-- START --

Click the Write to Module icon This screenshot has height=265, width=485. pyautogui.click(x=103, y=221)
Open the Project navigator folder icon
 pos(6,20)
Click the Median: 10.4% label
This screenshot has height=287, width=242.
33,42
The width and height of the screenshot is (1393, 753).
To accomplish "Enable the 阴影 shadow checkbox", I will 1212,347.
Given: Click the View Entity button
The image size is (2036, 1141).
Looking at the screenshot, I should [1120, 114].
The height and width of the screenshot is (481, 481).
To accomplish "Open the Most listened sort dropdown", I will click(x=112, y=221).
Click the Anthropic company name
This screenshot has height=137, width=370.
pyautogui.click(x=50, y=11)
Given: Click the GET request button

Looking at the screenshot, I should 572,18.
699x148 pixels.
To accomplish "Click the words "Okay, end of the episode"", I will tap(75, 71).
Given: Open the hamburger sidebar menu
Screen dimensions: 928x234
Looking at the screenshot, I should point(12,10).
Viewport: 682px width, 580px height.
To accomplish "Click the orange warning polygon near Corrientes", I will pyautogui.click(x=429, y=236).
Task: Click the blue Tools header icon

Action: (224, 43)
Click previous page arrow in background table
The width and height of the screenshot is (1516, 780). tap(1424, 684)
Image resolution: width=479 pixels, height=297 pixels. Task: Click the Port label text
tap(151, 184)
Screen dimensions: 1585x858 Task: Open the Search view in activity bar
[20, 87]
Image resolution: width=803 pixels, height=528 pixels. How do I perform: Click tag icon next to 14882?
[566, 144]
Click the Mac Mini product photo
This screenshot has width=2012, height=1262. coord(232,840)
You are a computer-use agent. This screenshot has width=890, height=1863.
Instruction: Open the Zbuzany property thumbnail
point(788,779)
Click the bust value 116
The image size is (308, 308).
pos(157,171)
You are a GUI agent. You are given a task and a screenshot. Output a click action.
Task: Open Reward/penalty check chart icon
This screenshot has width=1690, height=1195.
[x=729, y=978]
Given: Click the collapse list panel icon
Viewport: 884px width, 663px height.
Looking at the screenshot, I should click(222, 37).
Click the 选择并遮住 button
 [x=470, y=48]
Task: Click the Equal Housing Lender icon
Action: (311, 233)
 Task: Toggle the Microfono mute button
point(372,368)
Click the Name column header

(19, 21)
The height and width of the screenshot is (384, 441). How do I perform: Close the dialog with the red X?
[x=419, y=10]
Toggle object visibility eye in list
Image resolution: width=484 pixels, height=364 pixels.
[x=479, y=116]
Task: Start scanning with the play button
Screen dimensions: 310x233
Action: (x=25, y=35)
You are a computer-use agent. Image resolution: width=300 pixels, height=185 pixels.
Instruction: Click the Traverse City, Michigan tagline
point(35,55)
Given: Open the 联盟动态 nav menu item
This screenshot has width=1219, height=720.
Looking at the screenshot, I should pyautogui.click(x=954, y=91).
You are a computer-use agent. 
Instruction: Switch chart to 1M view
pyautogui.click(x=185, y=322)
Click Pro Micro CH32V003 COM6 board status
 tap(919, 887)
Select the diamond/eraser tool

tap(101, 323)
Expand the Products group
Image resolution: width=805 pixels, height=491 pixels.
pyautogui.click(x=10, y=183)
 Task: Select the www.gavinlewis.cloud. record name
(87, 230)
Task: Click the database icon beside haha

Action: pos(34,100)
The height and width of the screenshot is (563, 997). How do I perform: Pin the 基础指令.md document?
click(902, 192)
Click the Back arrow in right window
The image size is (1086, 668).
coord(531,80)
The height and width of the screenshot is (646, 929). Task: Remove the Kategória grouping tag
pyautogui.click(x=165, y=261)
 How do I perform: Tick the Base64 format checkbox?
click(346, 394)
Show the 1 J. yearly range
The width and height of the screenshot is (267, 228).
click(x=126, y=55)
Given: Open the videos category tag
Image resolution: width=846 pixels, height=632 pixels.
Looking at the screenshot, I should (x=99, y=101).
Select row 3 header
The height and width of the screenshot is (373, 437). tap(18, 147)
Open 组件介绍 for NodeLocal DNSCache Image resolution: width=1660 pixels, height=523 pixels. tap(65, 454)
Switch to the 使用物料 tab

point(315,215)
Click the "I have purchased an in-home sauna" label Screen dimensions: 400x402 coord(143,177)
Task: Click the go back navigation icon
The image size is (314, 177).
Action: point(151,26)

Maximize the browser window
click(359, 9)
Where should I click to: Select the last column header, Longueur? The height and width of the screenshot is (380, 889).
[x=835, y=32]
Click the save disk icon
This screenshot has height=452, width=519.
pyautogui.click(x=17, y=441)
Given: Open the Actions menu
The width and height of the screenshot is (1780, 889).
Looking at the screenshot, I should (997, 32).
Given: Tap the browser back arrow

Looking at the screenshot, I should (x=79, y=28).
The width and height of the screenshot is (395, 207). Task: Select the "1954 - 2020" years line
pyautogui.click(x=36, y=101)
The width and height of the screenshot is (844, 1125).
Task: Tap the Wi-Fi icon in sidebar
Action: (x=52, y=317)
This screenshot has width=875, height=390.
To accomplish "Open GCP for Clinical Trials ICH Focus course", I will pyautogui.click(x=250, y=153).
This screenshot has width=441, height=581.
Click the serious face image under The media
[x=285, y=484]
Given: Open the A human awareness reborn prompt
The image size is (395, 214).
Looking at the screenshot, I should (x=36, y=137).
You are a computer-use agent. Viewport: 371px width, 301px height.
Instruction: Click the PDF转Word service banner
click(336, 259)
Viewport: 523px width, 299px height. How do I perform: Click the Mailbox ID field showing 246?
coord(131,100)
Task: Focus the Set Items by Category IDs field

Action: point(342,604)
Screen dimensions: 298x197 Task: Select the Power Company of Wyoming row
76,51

-- END --

WORK INSTRUCTIONS -> Begin at the line that has "Toggle object visibility eye in list" and stop after the line that has "Action: (x=25, y=35)", then write those lines out again, changing "scanning" to "recording" and leaving the rest the same.

FULL RESPONSE ->
Toggle object visibility eye in list
Image resolution: width=484 pixels, height=364 pixels.
[x=479, y=116]
Task: Start recording with the play button
Screen dimensions: 310x233
Action: (x=25, y=35)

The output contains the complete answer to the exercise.